Start of INPUT FOR THIS TASK

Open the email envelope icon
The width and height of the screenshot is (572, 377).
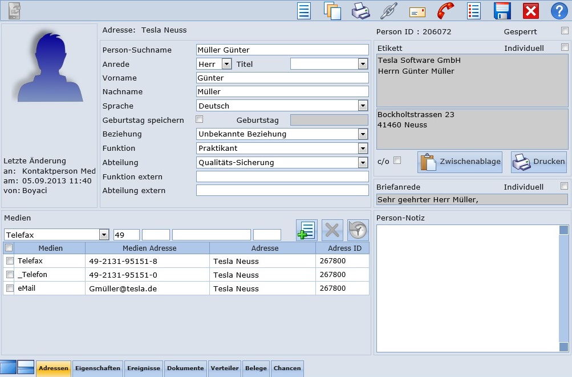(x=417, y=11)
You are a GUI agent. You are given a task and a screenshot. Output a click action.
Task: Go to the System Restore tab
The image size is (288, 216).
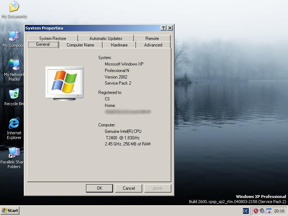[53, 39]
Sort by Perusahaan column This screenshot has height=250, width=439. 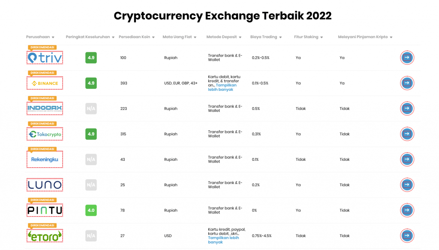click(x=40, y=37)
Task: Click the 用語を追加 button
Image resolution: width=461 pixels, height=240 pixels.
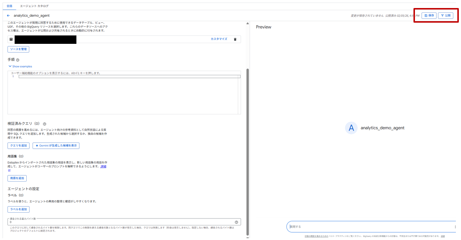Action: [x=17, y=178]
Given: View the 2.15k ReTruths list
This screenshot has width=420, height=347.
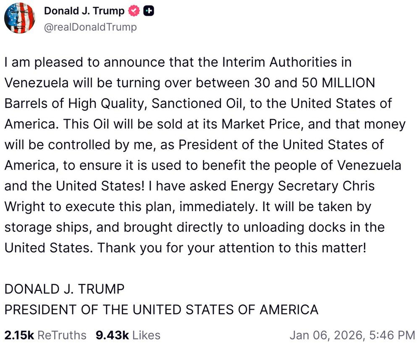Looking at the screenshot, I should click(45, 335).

End of INPUT FOR THIS TASK
Start of INPUT FOR THIS TASK

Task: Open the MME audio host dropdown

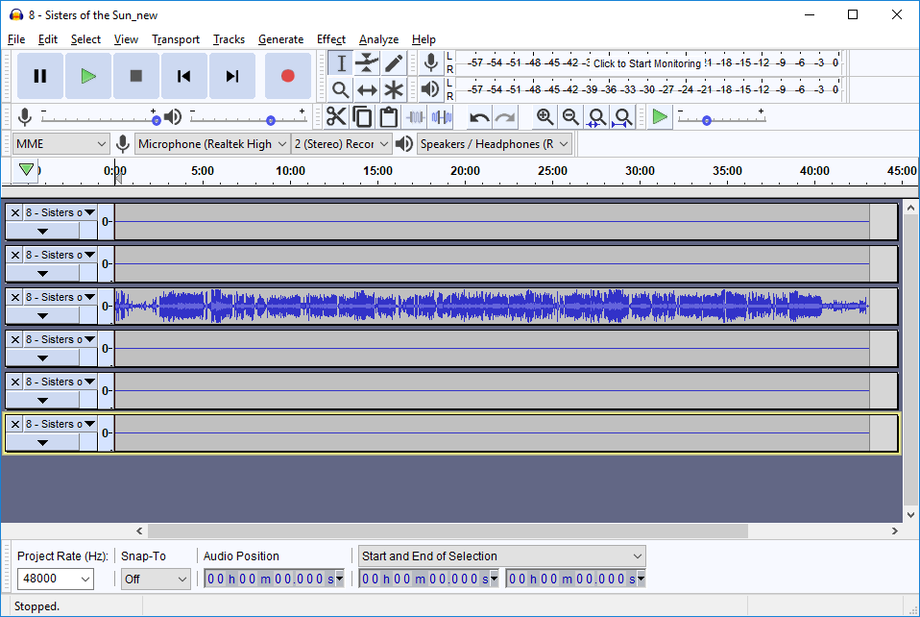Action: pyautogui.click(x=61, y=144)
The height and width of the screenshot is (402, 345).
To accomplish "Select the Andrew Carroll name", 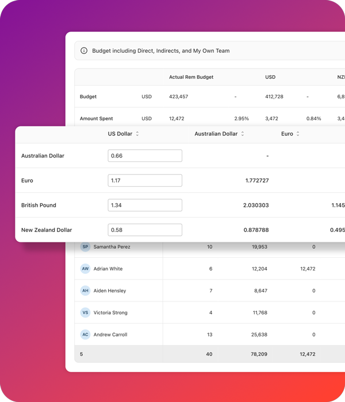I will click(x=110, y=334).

End of INPUT FOR THIS TASK
Start of INPUT FOR THIS TASK

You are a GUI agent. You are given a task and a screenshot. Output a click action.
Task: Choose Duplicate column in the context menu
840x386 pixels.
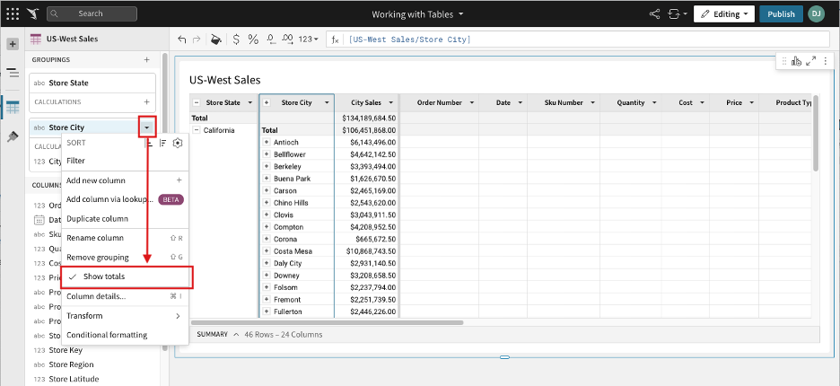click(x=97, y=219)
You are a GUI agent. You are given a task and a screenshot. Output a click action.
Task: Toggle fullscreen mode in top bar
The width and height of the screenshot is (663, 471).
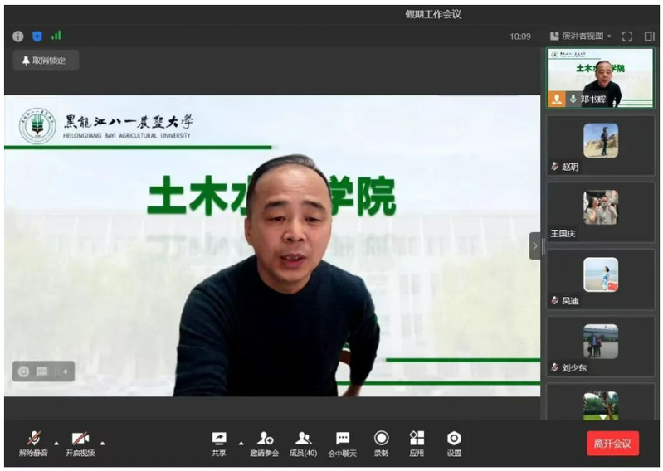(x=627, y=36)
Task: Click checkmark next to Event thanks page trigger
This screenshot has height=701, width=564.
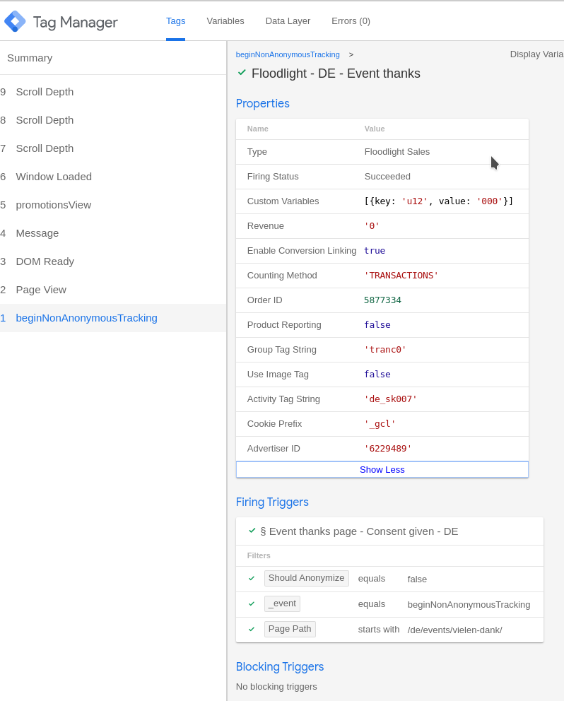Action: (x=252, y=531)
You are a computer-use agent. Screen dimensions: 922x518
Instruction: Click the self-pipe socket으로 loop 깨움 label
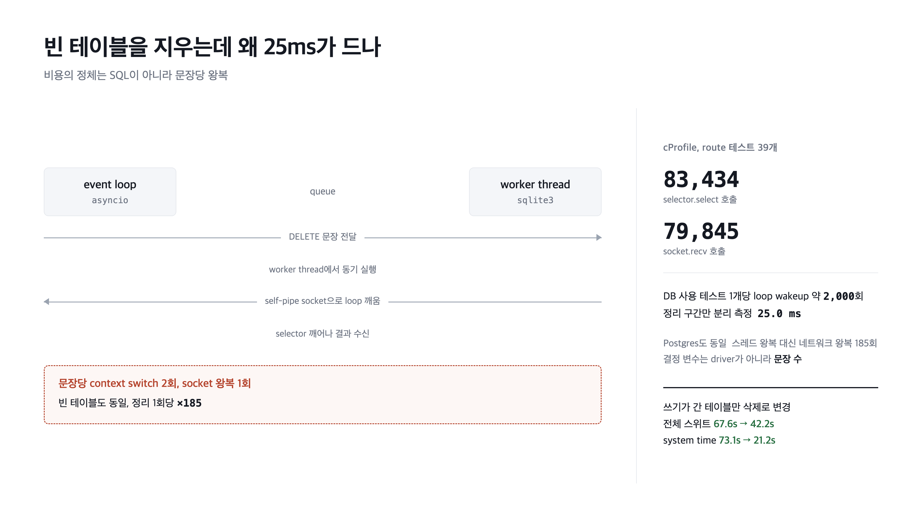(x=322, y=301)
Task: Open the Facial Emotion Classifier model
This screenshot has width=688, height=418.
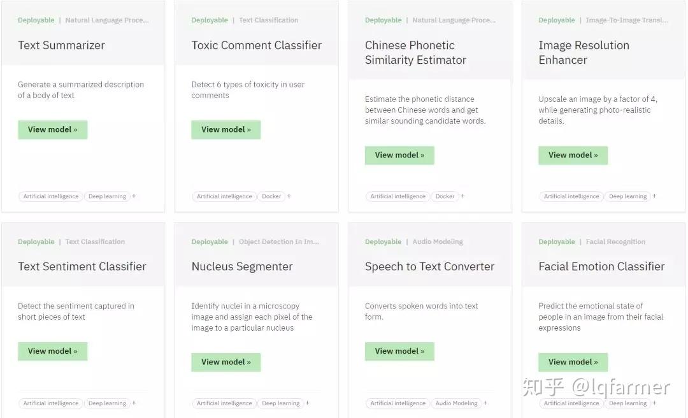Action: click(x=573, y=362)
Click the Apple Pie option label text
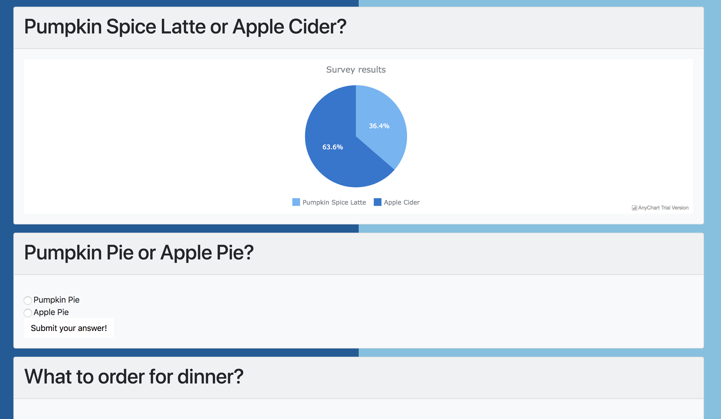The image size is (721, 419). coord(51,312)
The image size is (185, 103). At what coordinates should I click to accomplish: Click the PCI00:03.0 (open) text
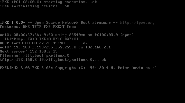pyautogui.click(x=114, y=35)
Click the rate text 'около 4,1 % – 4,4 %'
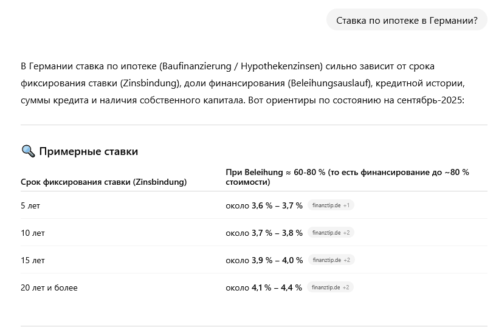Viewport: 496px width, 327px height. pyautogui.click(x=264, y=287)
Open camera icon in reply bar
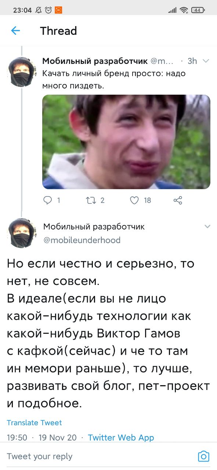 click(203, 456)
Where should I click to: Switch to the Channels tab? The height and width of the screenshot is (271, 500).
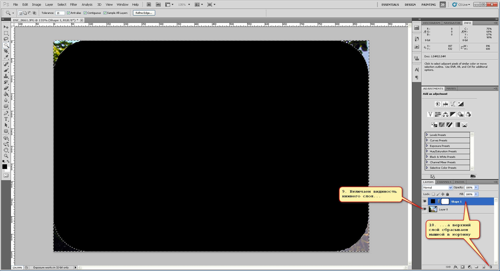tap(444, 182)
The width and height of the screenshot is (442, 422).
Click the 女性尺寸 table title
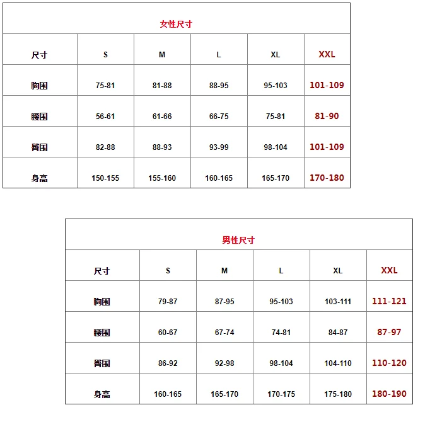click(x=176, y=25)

End of INPUT FOR THIS TASK

■ **EXERCISE DIRECTIONS**: The answer should consist only of the lines above from the one with "Task: Choose Duplicate" through the one with "Task: Click checkmark", repeated exactly, with no pictures among them.

■ **WRITTEN SOLUTION**:
Task: Choose Duplicate column in the context menu
840x386 pixels.
click(x=97, y=219)
You are a GUI agent. You are given a task and a screenshot. Output a click action.
Task: Toggle fullscreen mode in top bar
The width and height of the screenshot is (663, 471).
(x=627, y=36)
Task: Click checkmark next to Event thanks page trigger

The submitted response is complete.